(THE PROBLEM)
Images are not part of the copy; write out the rest of the data exactly as given.

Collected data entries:
* * * *
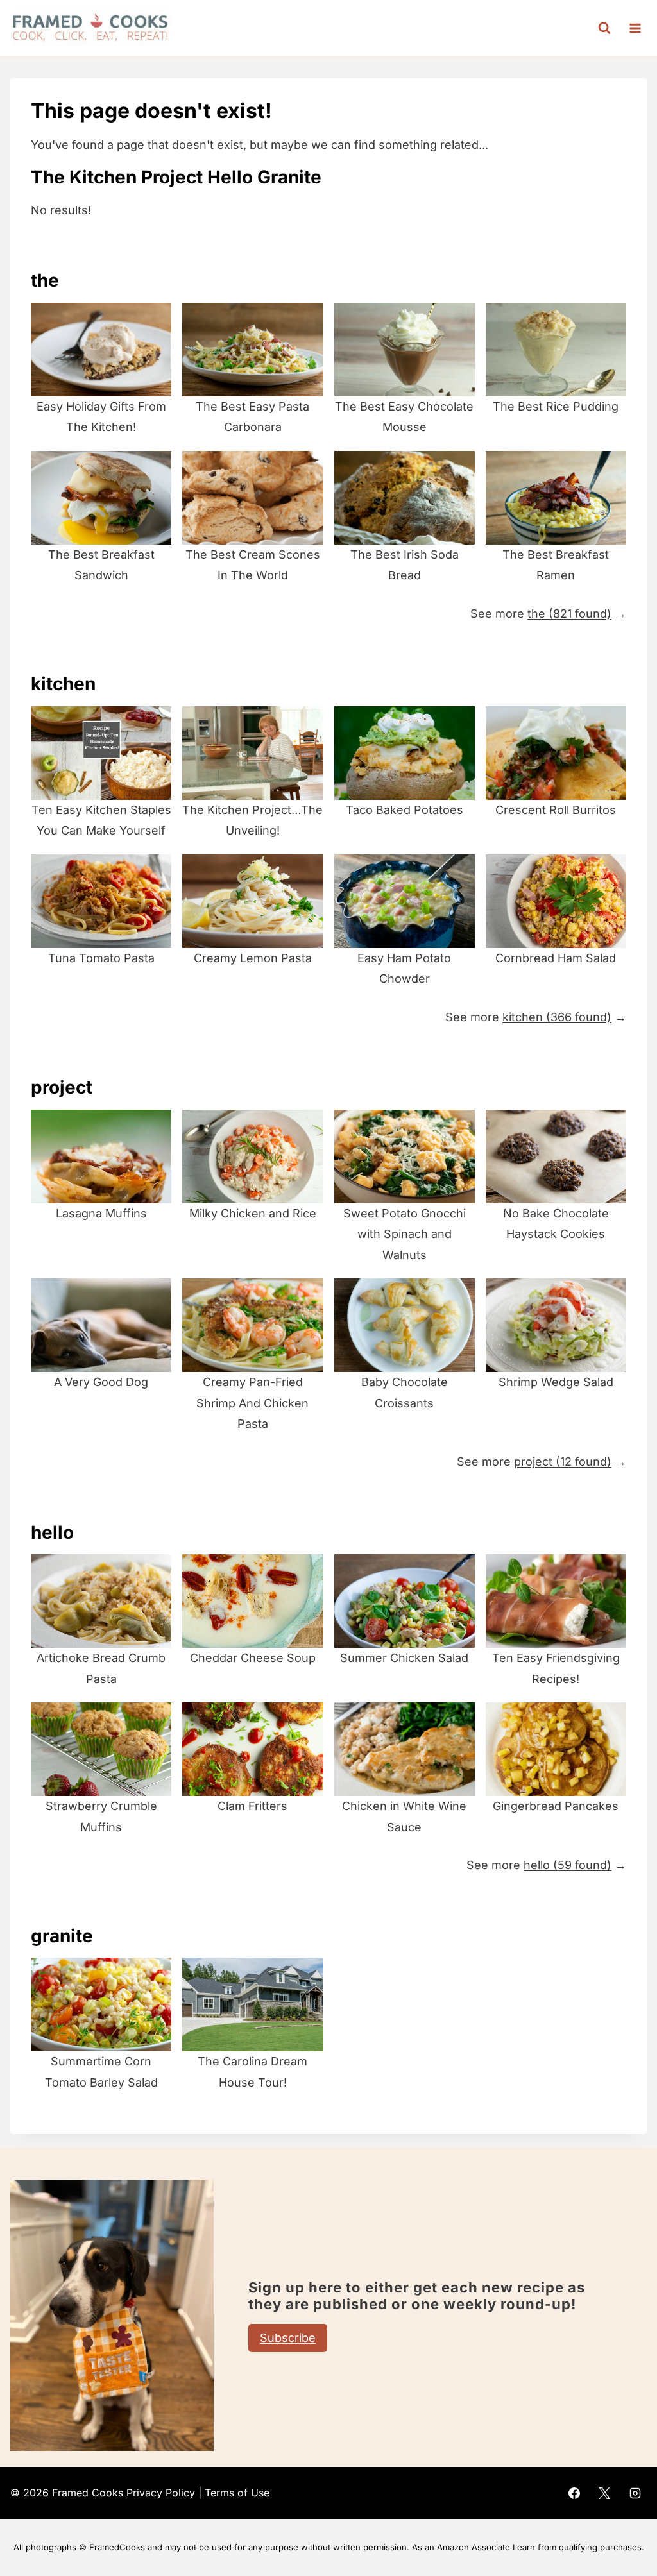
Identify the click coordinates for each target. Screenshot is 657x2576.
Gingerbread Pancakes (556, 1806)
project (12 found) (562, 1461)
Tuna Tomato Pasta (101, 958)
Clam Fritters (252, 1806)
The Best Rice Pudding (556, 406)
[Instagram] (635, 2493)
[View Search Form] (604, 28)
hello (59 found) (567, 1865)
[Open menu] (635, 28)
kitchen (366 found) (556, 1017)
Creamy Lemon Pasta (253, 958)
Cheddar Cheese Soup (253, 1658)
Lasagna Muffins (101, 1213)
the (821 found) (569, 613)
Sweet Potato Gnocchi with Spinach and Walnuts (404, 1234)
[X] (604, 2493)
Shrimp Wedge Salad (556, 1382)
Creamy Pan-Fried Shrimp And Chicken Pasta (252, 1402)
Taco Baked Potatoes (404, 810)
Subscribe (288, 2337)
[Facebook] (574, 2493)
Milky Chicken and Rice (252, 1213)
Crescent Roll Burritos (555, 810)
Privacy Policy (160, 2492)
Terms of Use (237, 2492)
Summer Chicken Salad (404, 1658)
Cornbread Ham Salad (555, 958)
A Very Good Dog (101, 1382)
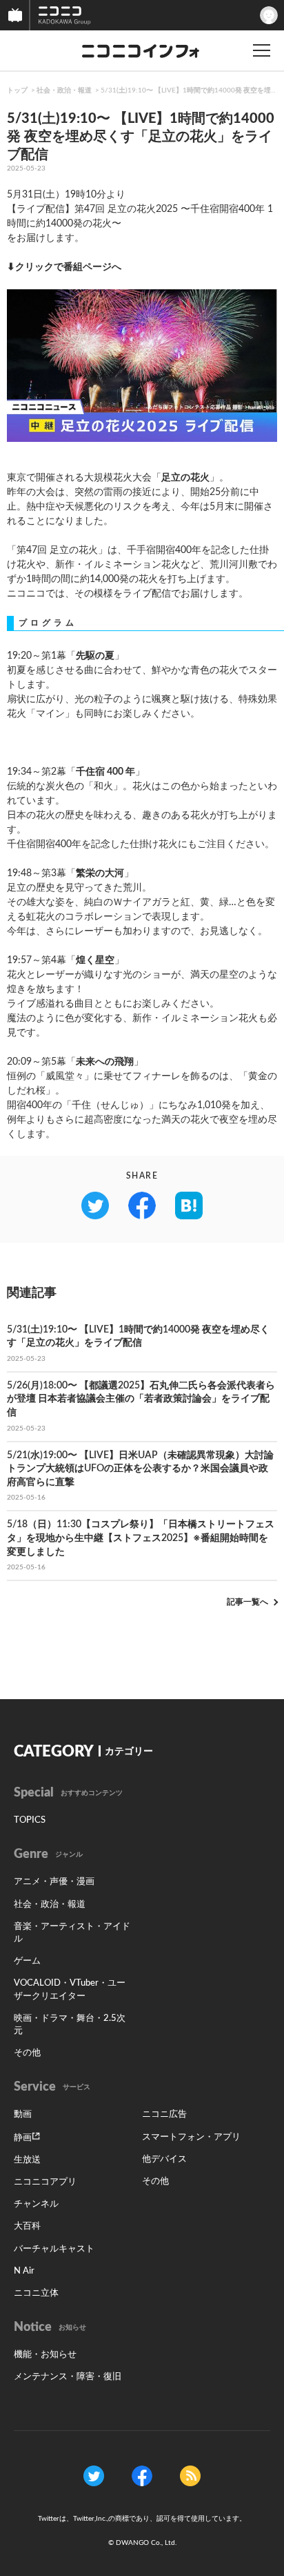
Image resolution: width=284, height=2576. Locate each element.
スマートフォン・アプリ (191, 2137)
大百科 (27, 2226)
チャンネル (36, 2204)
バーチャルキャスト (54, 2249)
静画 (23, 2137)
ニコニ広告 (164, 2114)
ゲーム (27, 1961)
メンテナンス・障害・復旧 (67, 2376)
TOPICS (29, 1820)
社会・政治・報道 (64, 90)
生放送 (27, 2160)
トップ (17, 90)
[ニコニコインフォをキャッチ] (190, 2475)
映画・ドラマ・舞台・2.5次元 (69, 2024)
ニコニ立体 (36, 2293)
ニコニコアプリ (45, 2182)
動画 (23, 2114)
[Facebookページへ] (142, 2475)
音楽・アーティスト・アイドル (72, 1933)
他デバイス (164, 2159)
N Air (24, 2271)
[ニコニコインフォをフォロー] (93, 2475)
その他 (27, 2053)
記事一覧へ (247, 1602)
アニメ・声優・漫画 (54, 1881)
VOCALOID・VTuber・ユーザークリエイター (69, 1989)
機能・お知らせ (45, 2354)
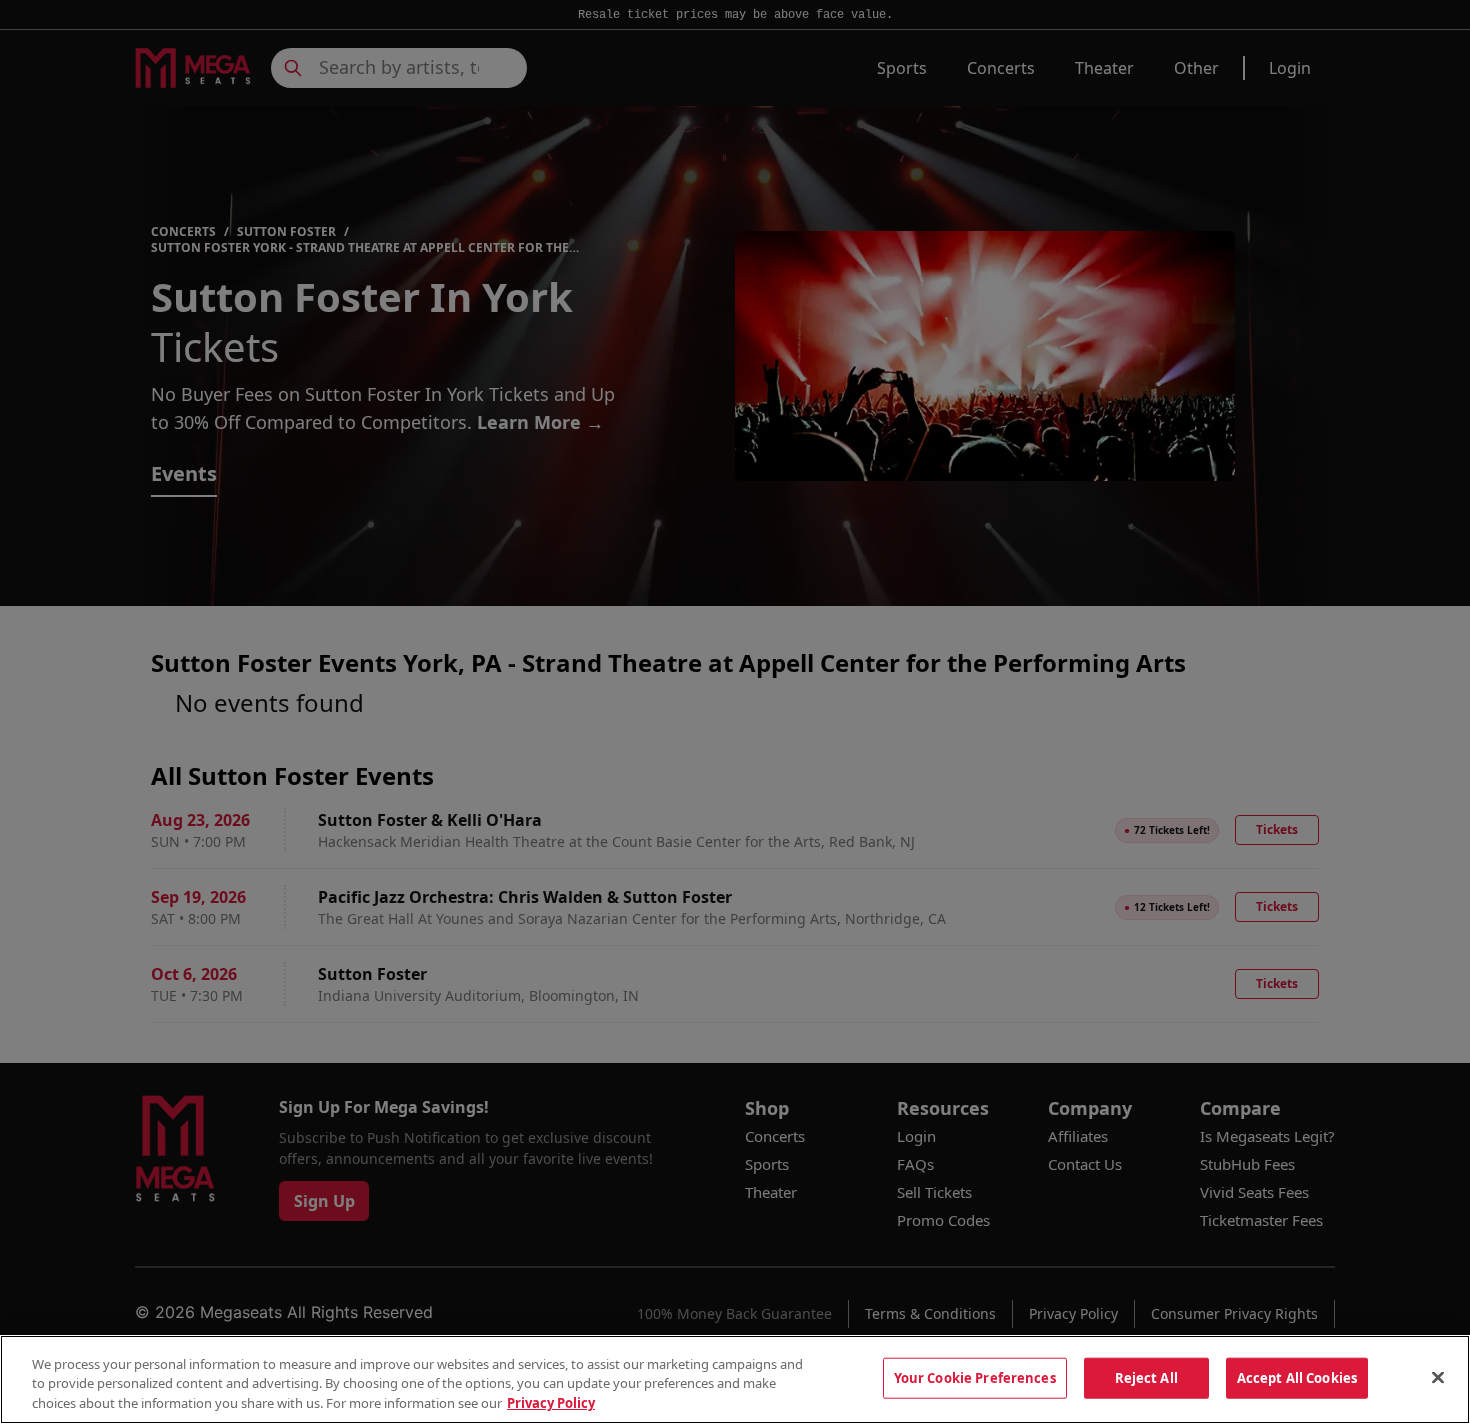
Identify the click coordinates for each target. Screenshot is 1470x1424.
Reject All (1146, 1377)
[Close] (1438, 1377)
* * * *
(ANSWER SECTION)
Identify the click coordinates for each target. Screenshot is 657x2576.
Gingerbread Pancakes (556, 1806)
project (12 found) (562, 1461)
Tuna Tomato Pasta (101, 958)
Clam Fritters (252, 1806)
The Best Rice Pudding (556, 406)
[Instagram] (635, 2493)
[View Search Form] (604, 28)
hello (59 found) (567, 1865)
[Open menu] (635, 28)
kitchen (366 found) (556, 1017)
Creamy Lemon Pasta (253, 958)
Cheddar Cheese Soup (253, 1658)
Lasagna Muffins (101, 1213)
the (821 found) (569, 613)
Sweet Potato Gnocchi with Spinach and Walnuts (404, 1234)
[X] (604, 2493)
Shrimp Wedge Salad (556, 1382)
Creamy Pan-Fried Shrimp And Chicken Pasta (252, 1402)
Taco Baked Potatoes (404, 810)
Subscribe (288, 2337)
[Facebook] (574, 2493)
Milky Chicken and Rice (252, 1213)
Crescent Roll Burritos (555, 810)
Privacy Policy (160, 2492)
Terms of Use (237, 2492)
Summer Chicken Salad (404, 1658)
Cornbread Ham Salad (555, 958)
A Very Good Dog (101, 1382)
Image resolution: width=284, height=2576. Locate each element.
スマートフォン・アプリ (191, 2137)
大百科 (27, 2226)
チャンネル (36, 2204)
バーチャルキャスト (54, 2249)
静画 (23, 2137)
ニコニ広告 (164, 2114)
ゲーム (27, 1961)
メンテナンス・障害・復旧 (67, 2376)
TOPICS (29, 1820)
社会・政治・報道 (64, 90)
生放送 (27, 2160)
トップ (17, 90)
[ニコニコインフォをキャッチ] (190, 2475)
映画・ドラマ・舞台・2.5次元 (69, 2024)
ニコニ立体 (36, 2293)
ニコニコアプリ (45, 2182)
動画 (23, 2114)
[Facebookページへ] (142, 2475)
音楽・アーティスト・アイドル (72, 1933)
他デバイス (164, 2159)
N Air (24, 2271)
[ニコニコインフォをフォロー] (93, 2475)
その他 (27, 2053)
記事一覧へ (247, 1602)
アニメ・声優・漫画 (54, 1881)
VOCALOID・VTuber・ユーザークリエイター (69, 1989)
機能・お知らせ (45, 2354)
Identify the click coordinates for each target. Screenshot is 1470x1424.
Reject All (1146, 1377)
[Close] (1438, 1377)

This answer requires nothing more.